Antananarivo, 10 Décembre, 20h45 – Une hiérarchie claire quant à l’élaboration et la validation du Plan de redressement de la Jirama. Si plusieurs propositions ont été soumises, la décision finale revient uniquement à l’État. “C’est le Gouvernement, sous l’égide du Président [de la Refondation], qui détient l’autorité suprême pour l’approbation finale du document”, a soutenu avec fermeté le ministre de l’Energie et des hydrocarbures, Ny Ando Jurice Ralitera. C’était en marge de l’inauguration des panneaux solaires du Samifin, mardi.
Le membre du Gouvernement insiste surtout sur le fait que “le Plan de redressement de la Jirama n’est pas l’œuvre d’une seule personne”. Il évoque diverses propositions, “celle soumise par la Banque Mondiale et celle portée par le directeur général de la compagnie, mais aussi celle émanant du ministère et même du gouvernement central”. Mais comme insisté par le ministre Ny Ando Jurice Ralitera, “c’est le Gouvernement qui détient l’autorité suprême pour l’approbation finale de ce Plan de Redressement”.

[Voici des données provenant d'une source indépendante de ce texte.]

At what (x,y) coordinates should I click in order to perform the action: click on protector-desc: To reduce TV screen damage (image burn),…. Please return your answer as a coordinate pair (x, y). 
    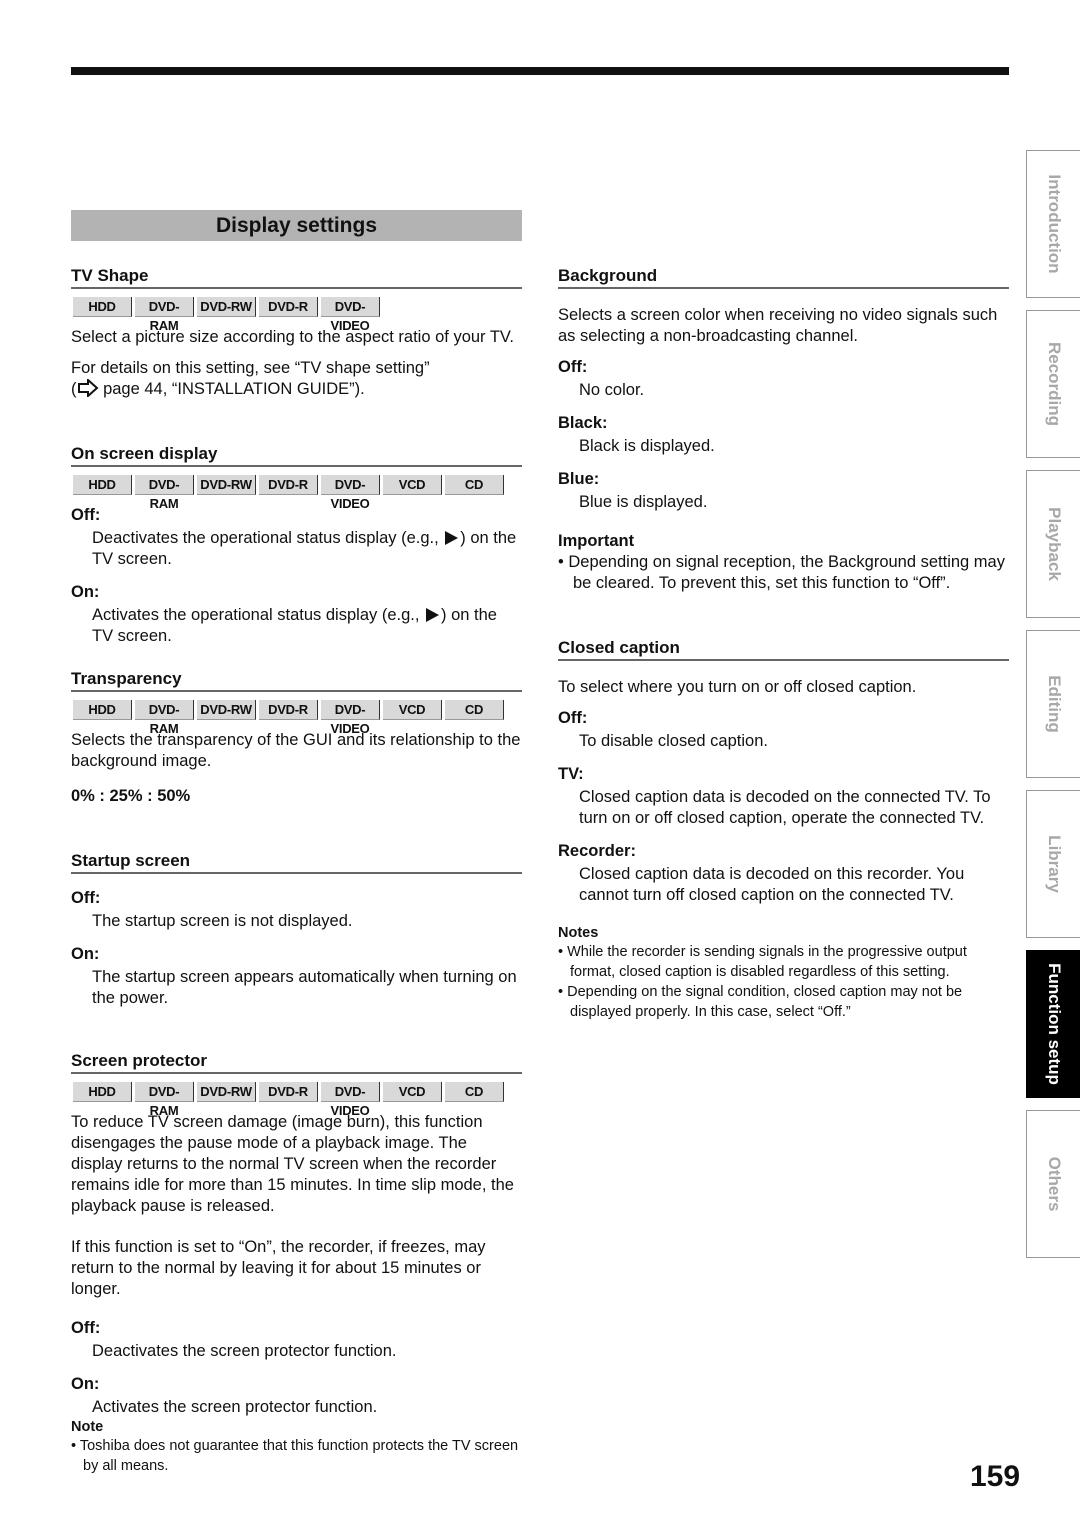
    Looking at the image, I should click on (292, 1164).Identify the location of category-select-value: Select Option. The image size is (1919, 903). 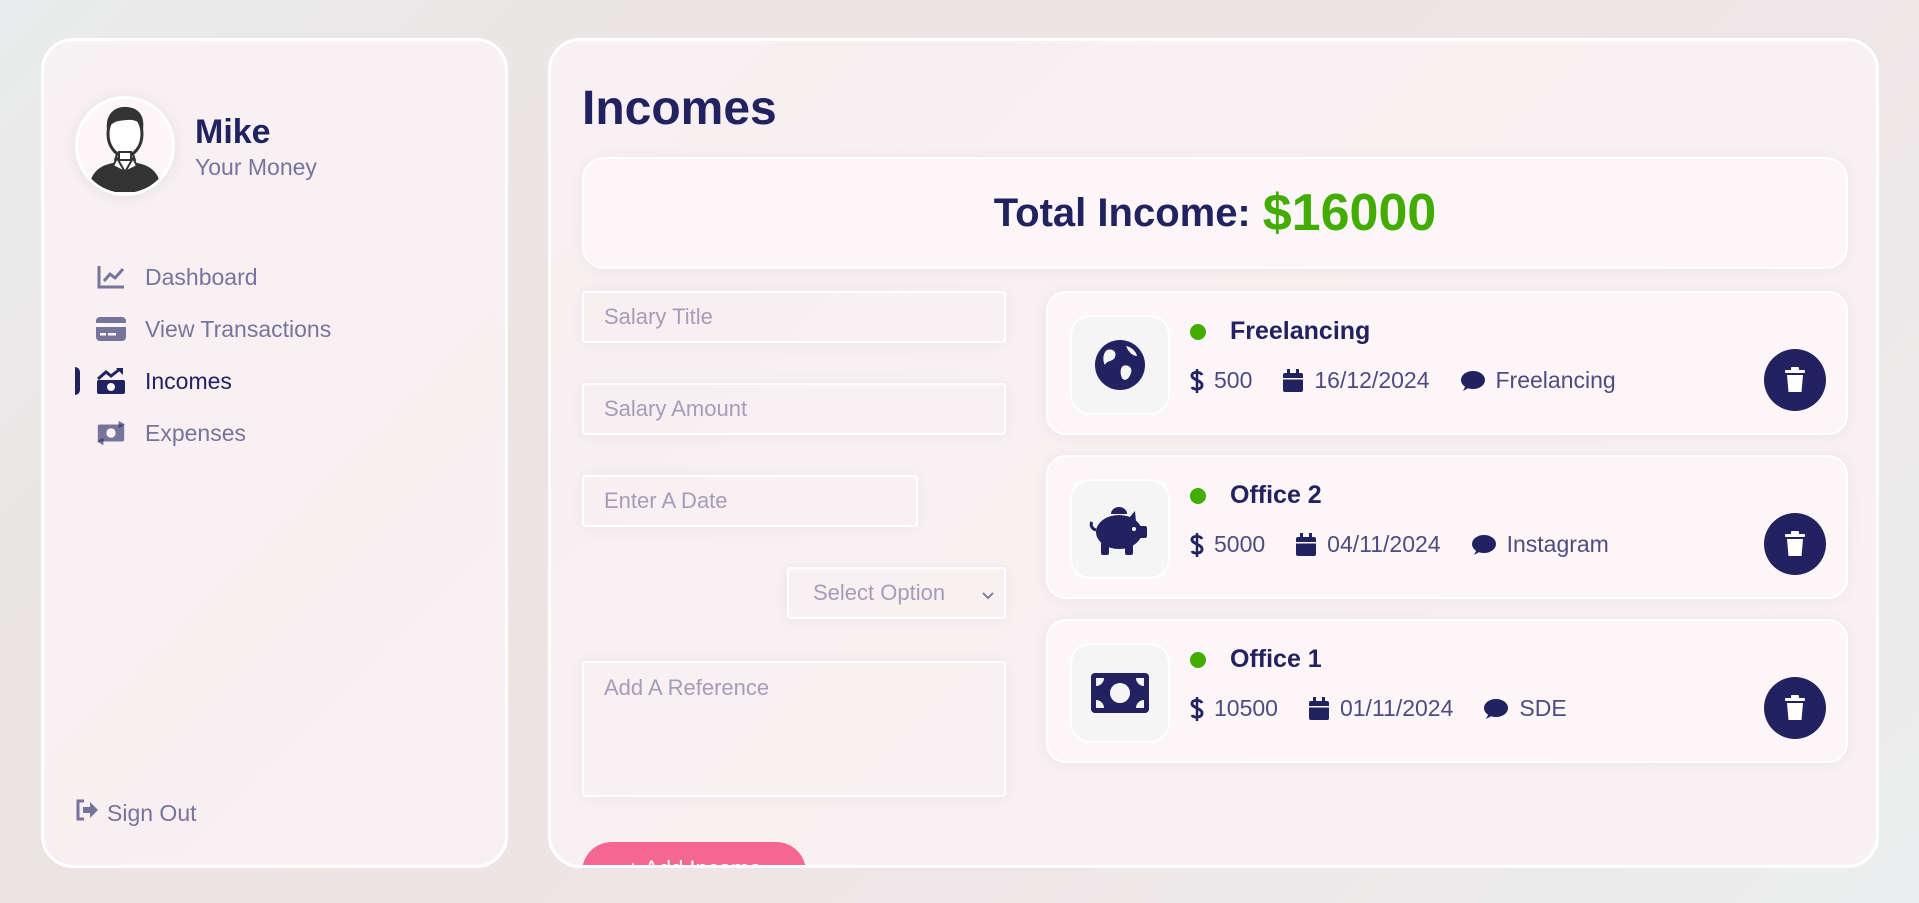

La Jirama dispose déjà depuis le mois de juin 2025 d’un Plan de redressement financier validé par l’Etat, qui vise à soutenir ses efforts de redressement financier et opérationnel. Le document présente différentes actions qui sont censées permettre à la compagnie nationale de faire face à plusieurs défis, tels que la dépendance aux carburants, l’obsolescence des infrastructures existantes d’électricité et d’eau, et les pertes techniques et commerciales.
Ron Weiss avait déjà soutenu que “c’est un bon plan, et qu’il a été déjà mis en œuvre”. Il a néanmoins confié ne pas s’opposer au droit des gouvernants actuels de le réexaminer et de donner leur avis et leurs orientations en conséquence. Pareil également pour la Banque mondiale qui se réfère à ce plan déjà adopté au mois de juin. Son spécialiste en énergie, Komenan Koffi, avait expliqué que le gouvernement est toujours libre de réviser le plan s’il n’est pas adapté à sa nouvelle vision. « Une chose est en tout cas sûre, c’est que le plan qui est déjà adopté n’est pas mis suffisamment en œuvre », estime-t-il.
Une étape vient par ailleurs d’être franchie avec la mise en place du Comité de redressement de la Jirama, reprend le ministre Ny Ando Jurice Ralitera. “C’est une étape cruciale qui nous permettra de mettre en œuvre à la fois le plan de redressement et le plan d’assainissement de la Jirama”, explique-t-il. “Ce Comité est conçu pour être multisectoriel et interministériel, afin de garantir l’application de ce Plan. Il sera chargé de l’examiner et de l’appliquer au sein de la Jirama”, expose-t-il.